Given instruction >> Extract every line of text from the records below, word for word, and leave the pictures out of your answer.
⟨
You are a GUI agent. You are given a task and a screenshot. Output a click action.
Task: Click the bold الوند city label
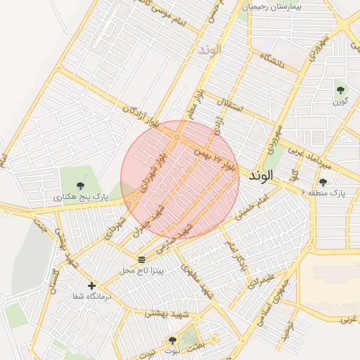[x=259, y=176]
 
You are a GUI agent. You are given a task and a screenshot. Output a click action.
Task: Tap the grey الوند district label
[x=210, y=50]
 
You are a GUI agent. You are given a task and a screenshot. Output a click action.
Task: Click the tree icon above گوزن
[x=341, y=89]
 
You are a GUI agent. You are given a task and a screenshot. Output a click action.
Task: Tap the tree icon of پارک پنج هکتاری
[x=81, y=186]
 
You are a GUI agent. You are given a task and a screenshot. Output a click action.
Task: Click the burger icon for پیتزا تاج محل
⟩
Solved problem >>
You are a GUI agent. You are given a task and a screenshot. Output a click action.
Task: Click the bold الوند city label
[x=259, y=176]
 
You are a GUI agent. You are given a task and a screenshot. Output a click action.
Task: Tap the grey الوند district label
[x=210, y=50]
 
You are a GUI agent. You are given a task and a screenshot. Output a click action.
Task: Click the tree icon above گوزن
[x=341, y=89]
 
You are a GUI agent. You are given a task and a screenshot. Output a click action.
Task: Tap the tree icon of پارک پنج هکتاری
[x=81, y=186]
 
You are a GUI agent. You are given a task and a screenshot. Output a click action.
Task: Click the burger icon for پیتزا تاج محل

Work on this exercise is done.